[Records shown]

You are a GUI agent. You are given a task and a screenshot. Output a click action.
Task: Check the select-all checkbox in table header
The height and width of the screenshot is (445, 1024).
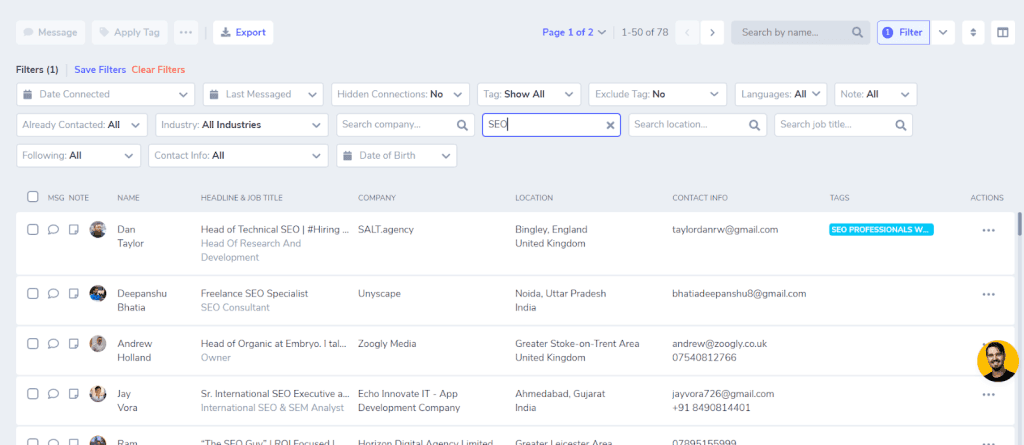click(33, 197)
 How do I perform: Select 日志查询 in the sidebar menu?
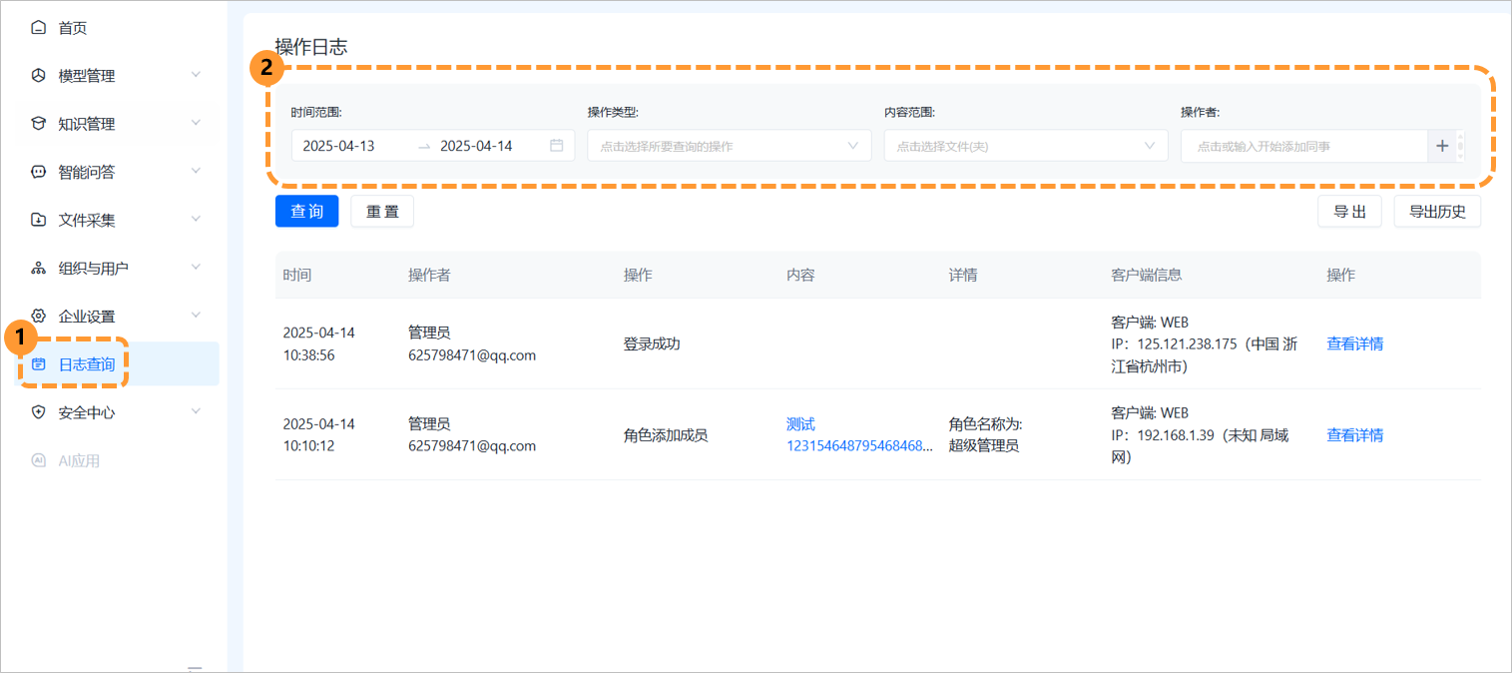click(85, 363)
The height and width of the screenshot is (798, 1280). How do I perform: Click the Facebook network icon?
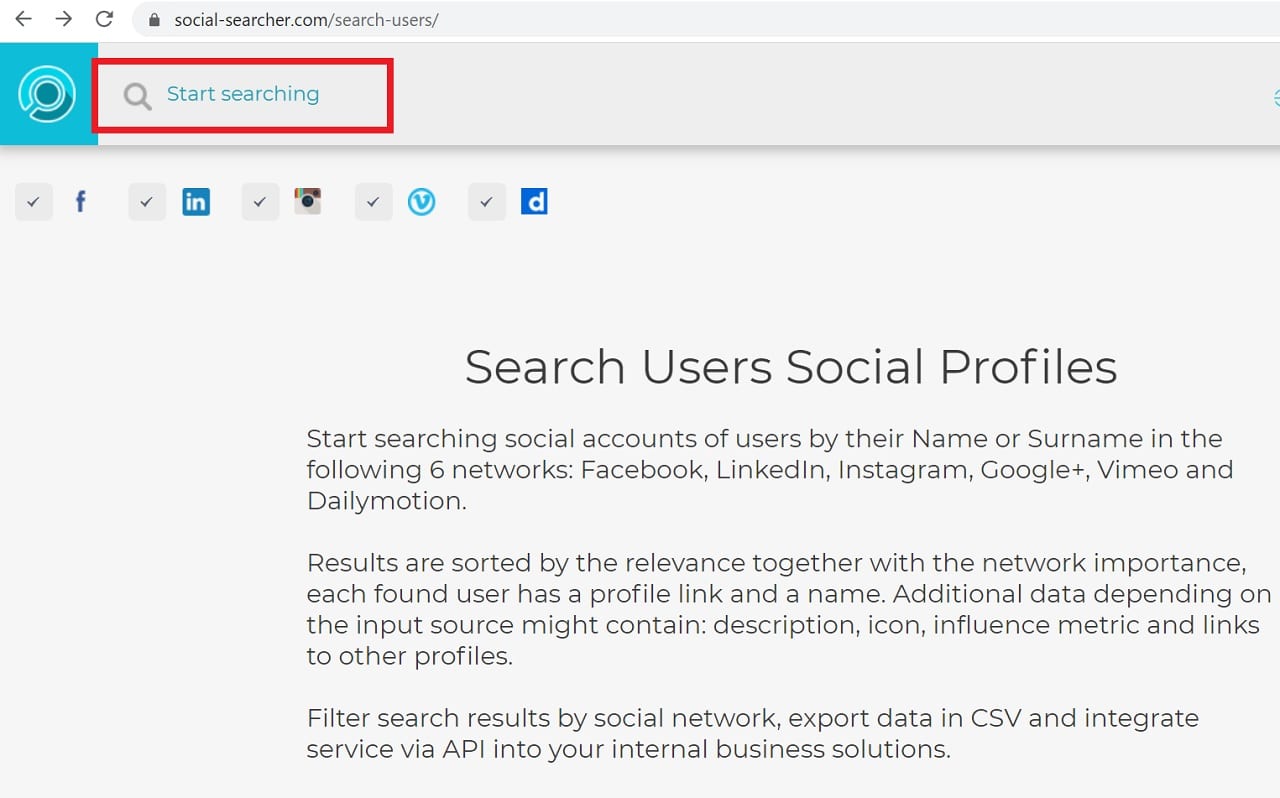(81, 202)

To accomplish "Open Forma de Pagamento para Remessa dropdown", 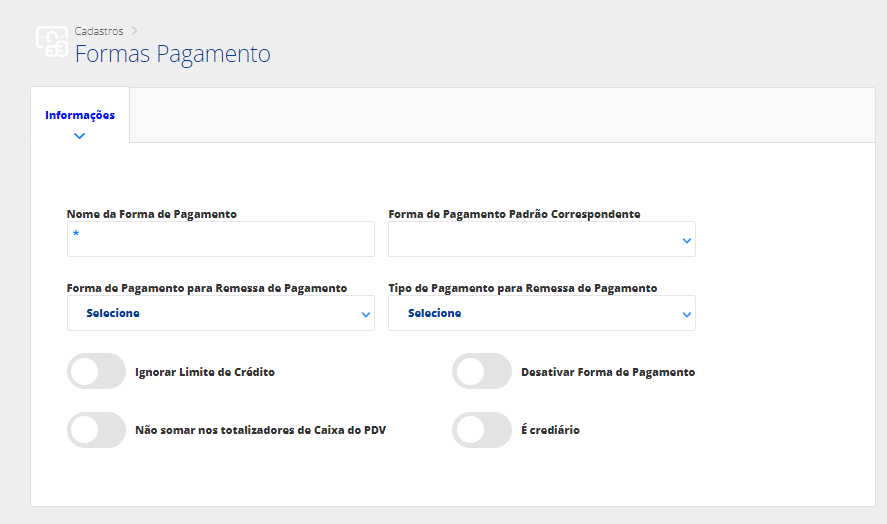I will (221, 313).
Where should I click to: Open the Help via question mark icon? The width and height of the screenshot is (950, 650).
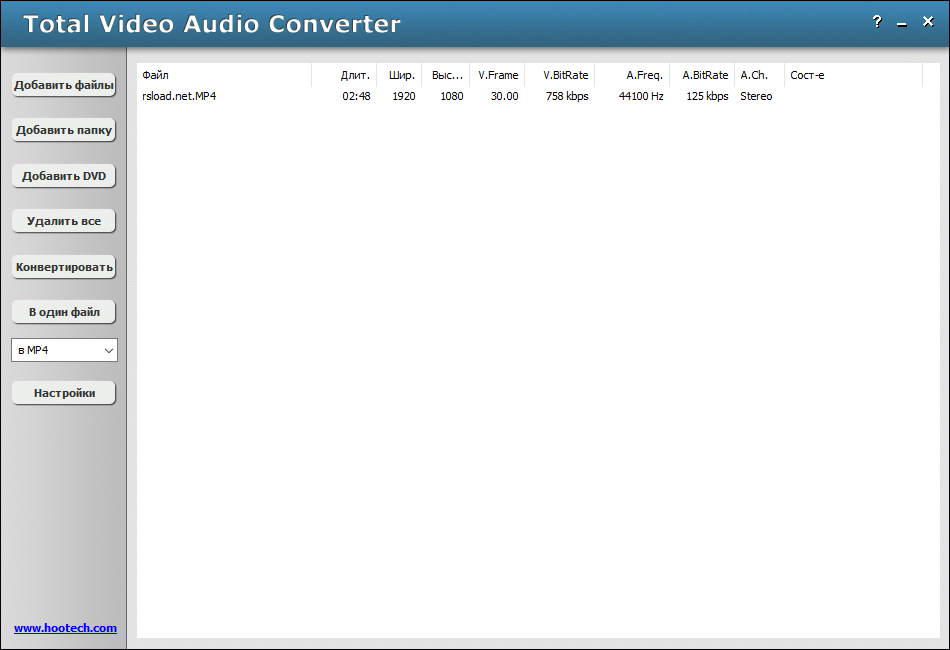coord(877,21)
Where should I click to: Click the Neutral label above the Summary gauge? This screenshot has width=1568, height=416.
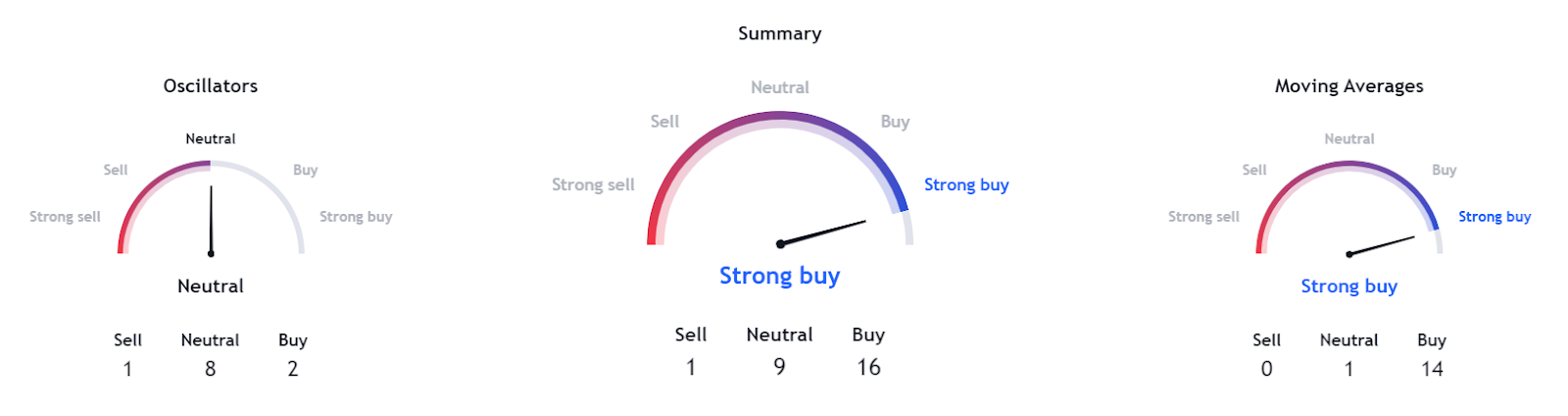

[/Records shown]

Beginning with the line that includes "Where should I click to: Open" and ending with the last line of the material, reproduce those lines exactly and nothing else, with no pictures.

◆ **Response to the exercise**:
Where should I click to: Open the Help via question mark icon? The width and height of the screenshot is (950, 650).
coord(877,21)
Where should I click to: Click the Neutral label above the Summary gauge? This screenshot has width=1568, height=416.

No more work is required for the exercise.